Gleichzeitig spielt Wissenschaft eine zentrale Rolle: Im Labor wird geforscht, geprüft, verbessert. Gemeinsam mit der Stieglbrauerei entsteht eine wertvolle Synergie zwischen modernem Know-how und handwerklicher Tiefe.
Dabei war dieser Weg alles andere als selbstverständlich.
„Im Studium galt: Was du nicht willst ist eine Mälzerei, Bio-Brauerei und sodaalkalisches Wasser“
Ein Meilenstein: den eigenen Hopfen biologisch anzubauen – und heute 100 % autark in der Rohstoffversorgung zu sein.
„Wer bleibt, bleibt aus Überzeugung“
Was in Wildshut entsteht, ist nicht das Werk eines Einzelnen. Es ist das Ergebnis eines kleinen, eingeschworenen Teams, das mitträgt, mitdenkt und mitfühlt. Menschen, die nicht einfach einen Job machen, sondern eine Haltung leben. In der Brauerei, im Bio-Restaurant Kråmerladen, im Gästehaus – überall spürt man den gemeinsamen Spirit.
„Bei uns in der Gastro wird nicht nur serviert – da wird erklärt, gespürt, weitergegeben.“
Damit dieser Weg möglich wurde, braucht es nicht nur Leidenschaft, sondern auch Rückhalt – und den hat Sebastian Eßl seit vielen Jahren:
von der Familie Kiener und der Stieglbrauerei, die Wildshut nicht nur mitgetragen, sondern aktiv mitgestaltet haben.





Wildshut ist kein Ort für schnelle Antworten.

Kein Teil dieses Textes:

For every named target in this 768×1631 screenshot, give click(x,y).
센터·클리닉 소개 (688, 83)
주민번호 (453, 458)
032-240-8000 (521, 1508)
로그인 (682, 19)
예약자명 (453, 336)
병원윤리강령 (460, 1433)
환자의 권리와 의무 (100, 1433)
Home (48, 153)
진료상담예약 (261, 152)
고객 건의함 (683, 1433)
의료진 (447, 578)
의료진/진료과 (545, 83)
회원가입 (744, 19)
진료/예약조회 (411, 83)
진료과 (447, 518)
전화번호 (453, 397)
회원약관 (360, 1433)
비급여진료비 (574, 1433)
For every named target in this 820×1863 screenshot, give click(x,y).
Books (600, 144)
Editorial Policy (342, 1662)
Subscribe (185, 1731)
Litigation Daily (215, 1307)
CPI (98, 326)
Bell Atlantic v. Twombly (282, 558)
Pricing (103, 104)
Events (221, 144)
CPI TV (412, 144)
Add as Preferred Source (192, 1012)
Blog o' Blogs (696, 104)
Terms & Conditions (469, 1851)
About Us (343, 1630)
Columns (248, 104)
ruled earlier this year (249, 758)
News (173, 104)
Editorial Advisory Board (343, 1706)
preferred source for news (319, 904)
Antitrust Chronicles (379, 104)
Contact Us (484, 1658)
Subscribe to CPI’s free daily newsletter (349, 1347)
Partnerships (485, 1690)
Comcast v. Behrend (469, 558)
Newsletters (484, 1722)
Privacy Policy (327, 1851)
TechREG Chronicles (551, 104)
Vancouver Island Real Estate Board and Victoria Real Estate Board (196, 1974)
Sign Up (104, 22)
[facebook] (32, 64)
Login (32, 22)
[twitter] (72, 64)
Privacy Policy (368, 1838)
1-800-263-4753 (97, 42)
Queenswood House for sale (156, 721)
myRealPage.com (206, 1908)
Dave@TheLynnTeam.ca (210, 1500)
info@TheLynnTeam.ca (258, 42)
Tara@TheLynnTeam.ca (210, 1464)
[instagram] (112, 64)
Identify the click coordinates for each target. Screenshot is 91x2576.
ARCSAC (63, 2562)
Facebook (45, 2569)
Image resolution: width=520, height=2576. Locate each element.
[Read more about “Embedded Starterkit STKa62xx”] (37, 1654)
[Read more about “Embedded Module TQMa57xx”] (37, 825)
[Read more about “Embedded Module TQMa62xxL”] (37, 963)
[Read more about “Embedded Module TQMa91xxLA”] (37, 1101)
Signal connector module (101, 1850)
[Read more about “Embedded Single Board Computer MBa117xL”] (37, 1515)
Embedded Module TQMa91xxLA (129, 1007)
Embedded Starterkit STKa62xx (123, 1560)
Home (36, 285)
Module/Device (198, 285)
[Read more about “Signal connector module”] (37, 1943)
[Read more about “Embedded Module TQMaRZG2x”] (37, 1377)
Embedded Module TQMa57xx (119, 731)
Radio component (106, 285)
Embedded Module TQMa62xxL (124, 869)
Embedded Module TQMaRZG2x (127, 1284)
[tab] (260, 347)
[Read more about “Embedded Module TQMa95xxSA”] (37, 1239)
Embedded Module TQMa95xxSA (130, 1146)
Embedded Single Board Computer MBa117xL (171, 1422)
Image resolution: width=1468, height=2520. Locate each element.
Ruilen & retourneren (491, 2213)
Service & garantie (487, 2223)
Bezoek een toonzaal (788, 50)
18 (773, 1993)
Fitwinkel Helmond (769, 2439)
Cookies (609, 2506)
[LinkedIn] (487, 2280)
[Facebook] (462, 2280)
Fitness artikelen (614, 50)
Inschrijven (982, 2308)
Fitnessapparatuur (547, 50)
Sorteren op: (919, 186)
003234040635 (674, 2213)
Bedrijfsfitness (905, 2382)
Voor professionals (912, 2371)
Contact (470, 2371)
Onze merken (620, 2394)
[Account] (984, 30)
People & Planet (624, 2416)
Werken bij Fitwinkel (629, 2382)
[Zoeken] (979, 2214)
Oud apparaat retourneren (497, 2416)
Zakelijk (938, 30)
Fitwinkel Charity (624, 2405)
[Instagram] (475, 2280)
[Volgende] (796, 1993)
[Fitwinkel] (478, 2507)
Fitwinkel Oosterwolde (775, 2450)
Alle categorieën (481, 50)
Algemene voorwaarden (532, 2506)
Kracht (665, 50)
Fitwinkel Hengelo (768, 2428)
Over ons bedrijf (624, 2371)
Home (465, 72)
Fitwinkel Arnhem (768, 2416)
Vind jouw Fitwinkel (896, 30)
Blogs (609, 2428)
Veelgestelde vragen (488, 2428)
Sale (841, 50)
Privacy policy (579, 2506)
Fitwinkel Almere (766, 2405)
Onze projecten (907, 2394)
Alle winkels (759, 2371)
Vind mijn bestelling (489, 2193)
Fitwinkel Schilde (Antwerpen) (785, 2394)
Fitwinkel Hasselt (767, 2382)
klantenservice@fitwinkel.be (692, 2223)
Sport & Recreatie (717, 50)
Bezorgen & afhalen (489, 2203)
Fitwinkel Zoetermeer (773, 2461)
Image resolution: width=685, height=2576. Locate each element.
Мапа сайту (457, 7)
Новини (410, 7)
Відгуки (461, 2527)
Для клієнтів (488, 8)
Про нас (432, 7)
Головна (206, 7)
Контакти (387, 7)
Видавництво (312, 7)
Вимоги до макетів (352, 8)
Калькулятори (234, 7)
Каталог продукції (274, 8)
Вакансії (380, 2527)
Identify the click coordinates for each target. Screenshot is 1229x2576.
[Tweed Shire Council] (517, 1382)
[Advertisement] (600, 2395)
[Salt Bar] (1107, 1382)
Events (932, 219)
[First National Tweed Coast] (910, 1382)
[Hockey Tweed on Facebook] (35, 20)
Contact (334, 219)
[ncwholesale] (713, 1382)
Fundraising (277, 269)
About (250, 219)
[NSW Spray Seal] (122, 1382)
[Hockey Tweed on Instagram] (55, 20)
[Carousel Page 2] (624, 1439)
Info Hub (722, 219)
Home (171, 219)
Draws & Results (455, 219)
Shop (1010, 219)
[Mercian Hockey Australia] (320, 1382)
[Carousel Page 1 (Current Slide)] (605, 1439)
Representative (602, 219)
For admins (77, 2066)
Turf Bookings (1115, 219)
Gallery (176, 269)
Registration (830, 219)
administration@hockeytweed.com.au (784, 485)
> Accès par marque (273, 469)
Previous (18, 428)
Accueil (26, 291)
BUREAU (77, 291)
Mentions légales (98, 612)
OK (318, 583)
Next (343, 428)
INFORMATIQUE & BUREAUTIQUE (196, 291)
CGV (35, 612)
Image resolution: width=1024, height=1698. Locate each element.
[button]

Es ist ein Ort für langsames Fragen, für echte Begegnung – mit dem Produkt, der Natur und sich selbst. Wer hier Bier trinkt, schmeckt nicht nur Hopfen und Malz, sondern eine Haltung, die tiefer geht: achtsam, neugierig, mutig.
Und vielleicht ist es genau das, was man von Sebastian Eßl und dem Stiegl-Gut Wildshut mitnimmt:
Dass gutes Bier nicht nur gebraut, sondern gelebt wird.